Imaginar la sala de urgencias nos remite a sufrimientos, a dolores extremos, a malestares insoportables que deben ser mitigados con celeridad, a tocar la fetidez y a oler la soledad, porque las dolencias nunca se comparten y los olores conforman la paulatina descomposición hasta llegar a la podredumbre. Y hacía ese proceso vamos cuando hay tiempo y nos acicalamos para la muerte.
Treinta y tres veces he estado en urgencias: por heridas de cuchillo y formón, rozones con láminas oxidadas, clavos enterrados en la espalda y los pies, presión alta, presión baja, una herida de siete puntos en el cráneo, fracturas de brazo y pierna, apendicitis, intoxicaciones por pescado y mariscos, lavado de oídos para sustraer agua de mar, insolaciones, piquetes de avispa y abeja, mareos, vahídos, vómitos, deshidrataciones, dermatitis atópica, meningitis y crisis de fiebre reumática, sin contar con todo tipo de enfermedades de la niñez atendidas en casa.
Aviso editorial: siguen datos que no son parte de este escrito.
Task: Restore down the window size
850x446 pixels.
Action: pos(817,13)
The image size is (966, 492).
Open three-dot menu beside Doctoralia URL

Y aun así mi salud no ha sido endeble, todo lo contrario, paso largas temporadas sin afectaciones físicas y sin padecimientos, lo único es la maldita presión, esta enfermedad no es juego, y han estado a punto de internarme en cuatro o cinco ocasiones, y me he escapado de último momento como un mago moderno porque desaparecen los males y me curo, aunque sea en apariencia.
Las salas de urgencias no tienen nada de atractivo, sean hospitales públicos o privados, como escribiera el Blaster Sebas, con sus pinceladas de sabiduría contemporánea, en esa red social para viejos ególatras que es el Facebook:
“Qué van a saber ustedes de soledad
si nunca les ha tocado ir
a urgencias solitos”.
(S.B. 5 de julio de 2024, https://www.facebook.com/photo/?fbid=1024945738996275&set=a.300268478130675)
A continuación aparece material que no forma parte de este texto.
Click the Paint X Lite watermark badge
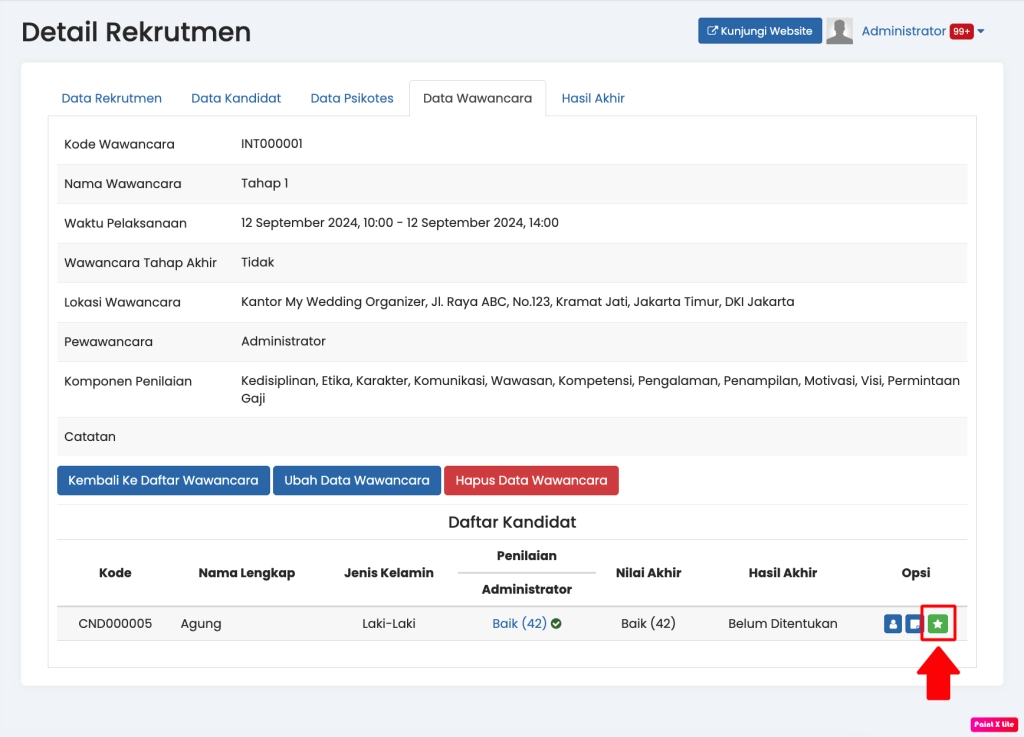 pyautogui.click(x=993, y=724)
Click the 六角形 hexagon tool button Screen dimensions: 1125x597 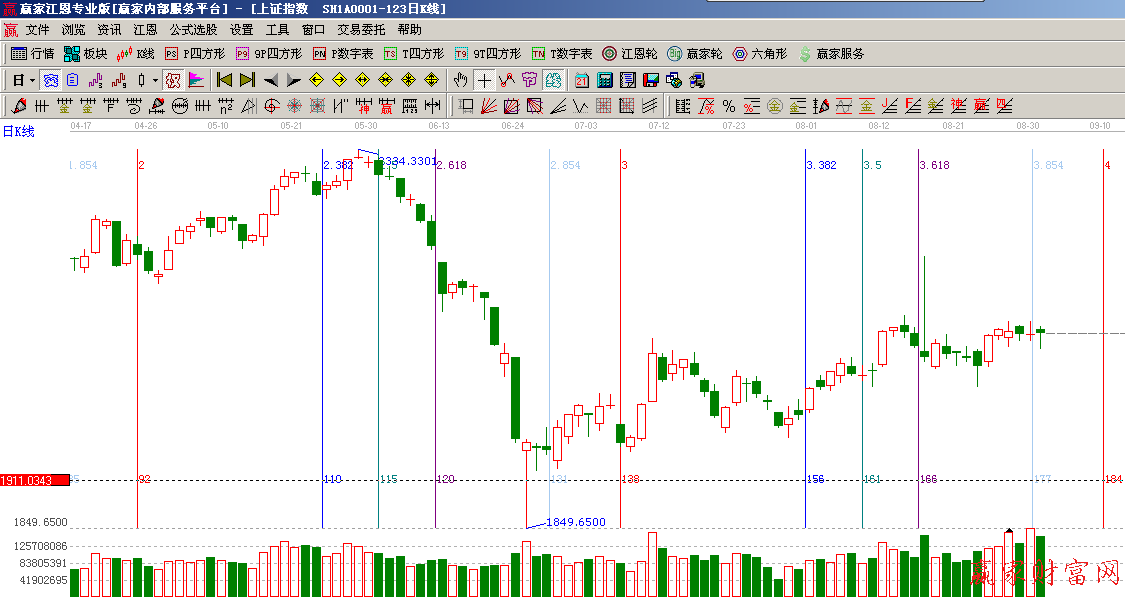(x=759, y=54)
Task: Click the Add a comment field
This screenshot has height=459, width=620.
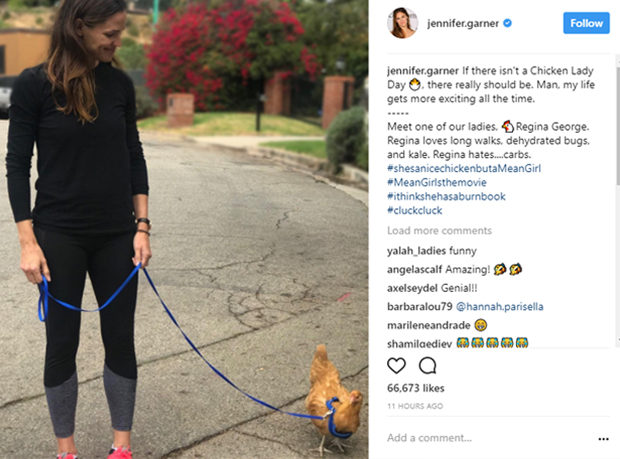Action: (488, 438)
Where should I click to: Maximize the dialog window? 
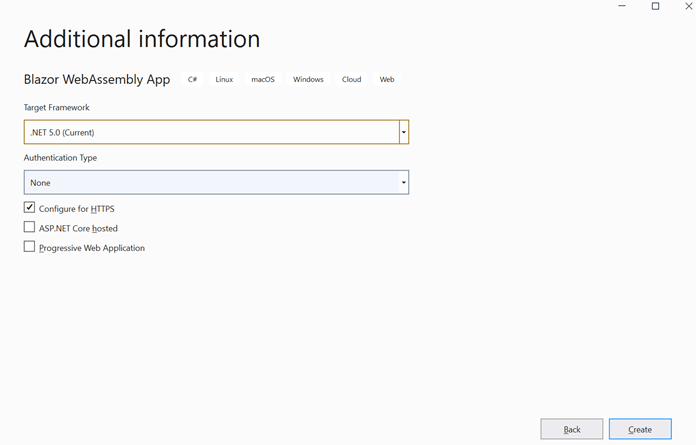pos(655,6)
Y no es nada recomendable, a menos que se posea la tolerancia de soportar ancianos que se quieran dormir en el hombro de uno, o se tenga la piel dura de arcosaurio para ver resbalar las desgracias ajenas y ser estoico en el sentido moderno y tener conciencia que el dolor no es más que una estación pasajera.
Y uno se ve ahí sentado por horas, a la espera de la consulta, para que al final la doctora escriba en su diagnóstico que el paciente masculino de 58 años, está consciente, orientado en sus tres esferas y con 15 puntos en la escala de Glasgow, y no merezca una incapacidad aunque la dermatitis atópica le invada todo el cuerpo y las laceraciones no lleguen a la garganta y pueda respirar.
Y treinta y tres urgencias nunca serán suficientes para seguir nadando en la vida y existir, siempre existir.